El saber, que de alguna manera pasaba por varios filtros antes de ser difundido, hoy corre como un caballo debocado sin que nadie sea capaz de detenerlo. Las noticias falsas y las verdaderas, los datos corroborados y los inventados, van por el mismo carril y no queda más que la capacidad de discernimiento (cada vez menos entrenada en los colegios que siguen enseñando datos) de quien las consume para darles o no validez.

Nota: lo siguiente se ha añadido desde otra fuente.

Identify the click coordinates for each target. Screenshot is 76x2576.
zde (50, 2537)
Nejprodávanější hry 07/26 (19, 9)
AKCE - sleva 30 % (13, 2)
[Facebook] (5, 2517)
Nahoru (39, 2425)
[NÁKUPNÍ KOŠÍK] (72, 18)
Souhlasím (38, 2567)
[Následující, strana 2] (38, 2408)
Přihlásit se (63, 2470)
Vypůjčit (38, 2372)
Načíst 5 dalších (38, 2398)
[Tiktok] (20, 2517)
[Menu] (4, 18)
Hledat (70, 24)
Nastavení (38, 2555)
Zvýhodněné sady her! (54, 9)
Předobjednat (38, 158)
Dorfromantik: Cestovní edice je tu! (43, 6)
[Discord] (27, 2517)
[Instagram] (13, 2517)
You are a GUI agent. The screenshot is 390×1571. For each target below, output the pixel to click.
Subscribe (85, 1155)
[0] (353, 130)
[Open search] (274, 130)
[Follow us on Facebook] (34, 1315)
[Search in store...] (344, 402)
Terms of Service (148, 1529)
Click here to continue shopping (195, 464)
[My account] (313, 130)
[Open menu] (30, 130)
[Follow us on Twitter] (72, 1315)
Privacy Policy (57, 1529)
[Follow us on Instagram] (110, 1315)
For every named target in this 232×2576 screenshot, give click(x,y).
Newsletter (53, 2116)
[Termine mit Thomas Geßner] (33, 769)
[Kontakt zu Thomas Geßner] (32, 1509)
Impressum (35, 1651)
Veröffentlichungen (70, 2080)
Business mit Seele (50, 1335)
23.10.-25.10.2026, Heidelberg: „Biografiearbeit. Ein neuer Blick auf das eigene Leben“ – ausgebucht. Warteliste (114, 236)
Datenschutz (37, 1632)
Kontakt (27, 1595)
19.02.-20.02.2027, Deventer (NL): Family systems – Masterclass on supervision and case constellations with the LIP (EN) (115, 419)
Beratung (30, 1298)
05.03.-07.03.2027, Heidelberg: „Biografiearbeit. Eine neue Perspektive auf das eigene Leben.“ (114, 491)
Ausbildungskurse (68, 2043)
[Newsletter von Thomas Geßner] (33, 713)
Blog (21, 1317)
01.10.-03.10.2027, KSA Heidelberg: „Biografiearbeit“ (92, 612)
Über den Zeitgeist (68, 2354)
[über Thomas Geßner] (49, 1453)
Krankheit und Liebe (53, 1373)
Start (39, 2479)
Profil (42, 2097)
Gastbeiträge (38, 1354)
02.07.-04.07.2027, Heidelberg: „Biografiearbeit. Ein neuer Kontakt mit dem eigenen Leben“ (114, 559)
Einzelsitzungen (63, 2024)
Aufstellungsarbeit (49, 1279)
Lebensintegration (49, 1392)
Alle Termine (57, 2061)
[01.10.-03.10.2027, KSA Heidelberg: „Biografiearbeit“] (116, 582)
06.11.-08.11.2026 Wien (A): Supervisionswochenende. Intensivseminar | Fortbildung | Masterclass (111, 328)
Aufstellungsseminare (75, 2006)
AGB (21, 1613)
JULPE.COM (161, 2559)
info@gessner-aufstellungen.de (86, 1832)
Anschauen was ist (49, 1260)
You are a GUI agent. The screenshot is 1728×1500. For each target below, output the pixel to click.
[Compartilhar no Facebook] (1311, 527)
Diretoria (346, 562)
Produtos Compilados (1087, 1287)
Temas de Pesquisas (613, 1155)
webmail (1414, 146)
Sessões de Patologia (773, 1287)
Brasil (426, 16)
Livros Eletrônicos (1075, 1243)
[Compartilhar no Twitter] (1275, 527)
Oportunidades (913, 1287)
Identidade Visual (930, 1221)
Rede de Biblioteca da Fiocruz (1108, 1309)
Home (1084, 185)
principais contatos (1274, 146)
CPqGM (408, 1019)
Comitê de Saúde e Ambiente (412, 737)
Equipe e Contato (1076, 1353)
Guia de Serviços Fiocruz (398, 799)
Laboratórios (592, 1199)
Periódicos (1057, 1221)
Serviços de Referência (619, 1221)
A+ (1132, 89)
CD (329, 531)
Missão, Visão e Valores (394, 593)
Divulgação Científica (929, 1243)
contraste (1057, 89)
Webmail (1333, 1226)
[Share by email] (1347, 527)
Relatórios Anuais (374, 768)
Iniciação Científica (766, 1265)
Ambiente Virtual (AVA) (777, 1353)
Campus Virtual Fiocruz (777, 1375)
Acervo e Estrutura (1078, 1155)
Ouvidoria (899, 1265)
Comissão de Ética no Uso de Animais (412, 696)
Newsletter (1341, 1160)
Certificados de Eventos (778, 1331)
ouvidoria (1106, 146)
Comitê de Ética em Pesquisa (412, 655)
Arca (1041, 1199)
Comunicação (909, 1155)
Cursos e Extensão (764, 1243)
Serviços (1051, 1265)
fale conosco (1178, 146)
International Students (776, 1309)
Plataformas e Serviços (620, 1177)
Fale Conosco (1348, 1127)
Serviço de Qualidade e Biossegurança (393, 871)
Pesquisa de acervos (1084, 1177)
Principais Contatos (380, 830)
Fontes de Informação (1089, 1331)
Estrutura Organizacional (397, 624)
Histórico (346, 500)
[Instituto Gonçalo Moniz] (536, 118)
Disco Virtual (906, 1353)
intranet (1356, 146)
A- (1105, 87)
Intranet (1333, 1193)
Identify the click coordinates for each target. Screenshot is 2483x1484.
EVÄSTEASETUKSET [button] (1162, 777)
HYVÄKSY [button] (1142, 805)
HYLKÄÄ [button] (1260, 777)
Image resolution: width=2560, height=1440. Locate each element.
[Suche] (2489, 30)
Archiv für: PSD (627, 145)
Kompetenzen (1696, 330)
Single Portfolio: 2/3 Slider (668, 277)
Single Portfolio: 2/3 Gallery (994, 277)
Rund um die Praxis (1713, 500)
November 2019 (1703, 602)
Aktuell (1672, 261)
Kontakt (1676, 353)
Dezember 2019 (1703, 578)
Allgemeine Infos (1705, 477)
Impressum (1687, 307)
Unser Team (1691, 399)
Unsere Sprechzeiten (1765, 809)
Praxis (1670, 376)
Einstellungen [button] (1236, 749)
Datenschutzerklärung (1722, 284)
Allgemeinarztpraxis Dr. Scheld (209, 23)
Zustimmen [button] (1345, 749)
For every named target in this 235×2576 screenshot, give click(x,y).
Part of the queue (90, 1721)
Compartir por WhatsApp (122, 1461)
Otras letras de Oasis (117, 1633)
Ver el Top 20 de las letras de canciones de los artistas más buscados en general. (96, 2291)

Pero no miremos esta realidad con recelo o miedo. La democratización del acceso a la información es una de las conquistas más increíbles de la humanidad. Es casi un milagro que hubiera deslumbrado a cualquier sabio de Alejandría o al mismo Borges y su fantástica biblioteca de Babel. El problema no está en las nuevas tecnologías que nos ponen al mundo, con sus bondades y sus desgracias, a la altura de la yema de los dedos. El problema, o mejor llamémosle reto, lo tenemos nosotros: o ponemos toda esta información a nuestro servicio para ser mejores seres humanos, o nos dejamos ganar por las mentiras y las falsedades que esconden una nueva forma de opresión y manipulación. Que amenazan con convertir a quienes se las creen en una nueva especie de analfabetos.